A dualidade presente na obra de Suassuna ecoa a dualidade inerente à
própria identidade nordestina. O Nordeste é uma parte intrínseca do Brasil, mas
também é um país dentro de um país, conforme destacado por Gilberto Freyre. A
obra de Suassuna, ao retratar o Nordeste, não apenas concentra-se na
singularidade regional, mas contribui para a formação de uma identidade nacional,
revelando-se como um espelho que reflete, questiona e idealiza o Brasil.
A presença do Cristo Negro na adaptação cinematográfica de "O Auto da
Compadecida" destaca-se como um elemento provocador, conectando-se à relação
profunda dos nordestinos com a religiosidade. Em um contexto de abandono e
despojamento, as crenças religiosas e seus ícones tornam-se fundamentais,
revelando a força dessa dimensão espiritual na construção da identidade nordestina.
Conclui-se, assim, que a literatura e o cinema são meios intrinsecamente
ligados à construção e expressão da identidade nordestina.
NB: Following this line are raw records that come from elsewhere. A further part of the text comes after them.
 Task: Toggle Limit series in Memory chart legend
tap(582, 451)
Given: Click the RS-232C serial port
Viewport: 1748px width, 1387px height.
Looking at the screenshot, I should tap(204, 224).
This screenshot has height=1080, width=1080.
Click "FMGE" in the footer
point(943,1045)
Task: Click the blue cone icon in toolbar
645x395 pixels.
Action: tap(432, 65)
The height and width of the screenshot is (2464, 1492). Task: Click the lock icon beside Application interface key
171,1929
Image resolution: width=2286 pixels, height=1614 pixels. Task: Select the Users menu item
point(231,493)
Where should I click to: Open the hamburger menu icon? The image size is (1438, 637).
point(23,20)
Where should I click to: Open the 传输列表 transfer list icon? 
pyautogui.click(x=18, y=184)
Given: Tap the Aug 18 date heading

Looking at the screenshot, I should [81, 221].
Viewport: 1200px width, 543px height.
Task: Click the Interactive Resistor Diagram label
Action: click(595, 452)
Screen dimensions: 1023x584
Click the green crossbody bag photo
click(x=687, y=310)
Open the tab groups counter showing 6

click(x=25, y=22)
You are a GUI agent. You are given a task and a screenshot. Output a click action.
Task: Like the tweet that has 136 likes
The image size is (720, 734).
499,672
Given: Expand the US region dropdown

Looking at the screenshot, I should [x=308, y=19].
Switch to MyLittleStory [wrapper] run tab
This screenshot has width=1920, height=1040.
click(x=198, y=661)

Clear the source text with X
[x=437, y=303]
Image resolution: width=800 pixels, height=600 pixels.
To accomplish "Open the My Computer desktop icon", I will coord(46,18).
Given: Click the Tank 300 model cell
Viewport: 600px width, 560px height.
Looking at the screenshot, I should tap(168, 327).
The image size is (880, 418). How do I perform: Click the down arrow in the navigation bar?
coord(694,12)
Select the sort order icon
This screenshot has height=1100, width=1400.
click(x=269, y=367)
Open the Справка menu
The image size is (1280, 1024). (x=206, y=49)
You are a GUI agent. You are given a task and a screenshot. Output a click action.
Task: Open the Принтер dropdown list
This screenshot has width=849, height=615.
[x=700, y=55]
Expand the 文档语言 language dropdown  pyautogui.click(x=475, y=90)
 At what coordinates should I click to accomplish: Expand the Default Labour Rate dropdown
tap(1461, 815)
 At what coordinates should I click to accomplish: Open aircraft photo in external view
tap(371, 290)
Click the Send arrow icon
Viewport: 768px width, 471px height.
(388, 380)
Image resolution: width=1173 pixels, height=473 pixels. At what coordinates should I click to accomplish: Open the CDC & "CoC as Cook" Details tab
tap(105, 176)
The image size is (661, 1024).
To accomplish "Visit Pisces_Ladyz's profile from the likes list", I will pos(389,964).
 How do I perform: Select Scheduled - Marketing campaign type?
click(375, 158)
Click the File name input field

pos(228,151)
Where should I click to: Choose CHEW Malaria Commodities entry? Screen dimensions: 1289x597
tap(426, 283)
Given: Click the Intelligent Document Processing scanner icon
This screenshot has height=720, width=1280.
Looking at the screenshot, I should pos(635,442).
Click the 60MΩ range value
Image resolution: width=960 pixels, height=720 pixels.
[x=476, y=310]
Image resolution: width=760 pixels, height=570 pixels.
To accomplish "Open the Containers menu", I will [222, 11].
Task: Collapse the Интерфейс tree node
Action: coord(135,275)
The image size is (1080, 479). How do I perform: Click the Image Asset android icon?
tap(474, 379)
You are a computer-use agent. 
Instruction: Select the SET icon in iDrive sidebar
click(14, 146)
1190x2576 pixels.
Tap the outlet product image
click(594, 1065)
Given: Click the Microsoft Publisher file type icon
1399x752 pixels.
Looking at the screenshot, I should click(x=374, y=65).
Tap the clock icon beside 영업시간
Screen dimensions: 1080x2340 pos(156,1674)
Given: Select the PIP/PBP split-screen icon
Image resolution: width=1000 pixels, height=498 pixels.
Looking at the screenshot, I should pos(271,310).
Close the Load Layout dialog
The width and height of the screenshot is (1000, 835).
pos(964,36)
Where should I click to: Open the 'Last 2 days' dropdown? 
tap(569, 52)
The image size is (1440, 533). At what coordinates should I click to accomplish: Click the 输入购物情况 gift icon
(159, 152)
Ao explorar as nuances
51

das representações artísticas, somos instigados a refletir sobre a riqueza cultural e a


diversidade que caracterizam o Nordeste brasileiro. Este estudo não apenas amplia
nossa compreensão sobre a região, mas também ressalta a importância de
abordagens sensíveis e contextualizadas na representação das identidades
culturais, desafiando estereótipos e promovendo uma apreciação mais profunda da
complexidade do Brasil.
Ao considerarmos o impacto da literatura e do cinema na construção da
identidade nordestina, é imperativo abordar os desafios contemporâneos que
cercam essa representação. A sociedade evolui e as narrativas também devem
acompanhar esse dinamismo para refletir de maneira autêntica a multiplicidade de
experiências e perspectivas que caracterizam o Nordeste.
A globalização e a disseminação rápida de informações oferecem novas
oportunidades, mas também apresentam riscos. Como a cultura nordestina é
disseminada globalmente, é essencial garantir que as representações sejam
enriquecedoras e precisas. Os criadores, tanto na literatura quanto no cinema,
enfrentam o desafio de equilibrar a autenticidade regional com a compreensão
global, evitando a simplificação excessiva que leva à perpetuação de estereótipos
prejudiciais.
A diversidade interna do Nordeste, com suas variações geográficas, históricas
e culturais, oferece uma riqueza de narrativas ainda a serem exploradas. Novos
escritores e cineastas têm a oportunidade de trazer à tona vozes menos
representadas, expandindo a compreensão da identidade nordestina para além das
histórias já consolidadas. Isso não apenas contribui para uma representação mais
completa, mas também desafia visões estreitas e preconceitos persistentes.
A tecnologia e as plataformas digitais desempenham um papel crucial na
amplificação dessas vozes. Iniciativas que apoiam a produção e a promoção de
obras que destacam a diversidade regional são essenciais para romper com a
monocromia das representações. A literatura e o cinema independentes têm o poder
de catalisar mudanças significativas na forma como o Nordeste é percebido e
compreendido não apenas no Brasil, mas em escala global.
Por fim, é crucial que as discussões em torno da identidade nordestina não se
restrinjam a uma esfera artística, mas permeiem os campos educacionais e políticos.
O estudo dessas representações deve ser incorporado ao currículo escolar,
incentivando o pensamento crítico e proporcionando uma compreensão aprofundada
52

da riqueza cultural do Nordeste. Além disso, políticas públicas devem apoiar


iniciativas que promovam uma representação justa e inclusiva nas artes,
contribuindo para uma sociedade mais plural e respeitosa.
Assim, a literatura e o cinema, como poderosas ferramentas de reflexão e
expressão, têm o potencial não apenas de refletir a sociedade, mas também de
influenciá-la. Ao navegarmos por essa jornada em constante evolução, somos
desafiados a garantir que as narrativas que moldam nossa compreensão do
Nordeste sejam tão diversas e vibrantes quanto a própria região.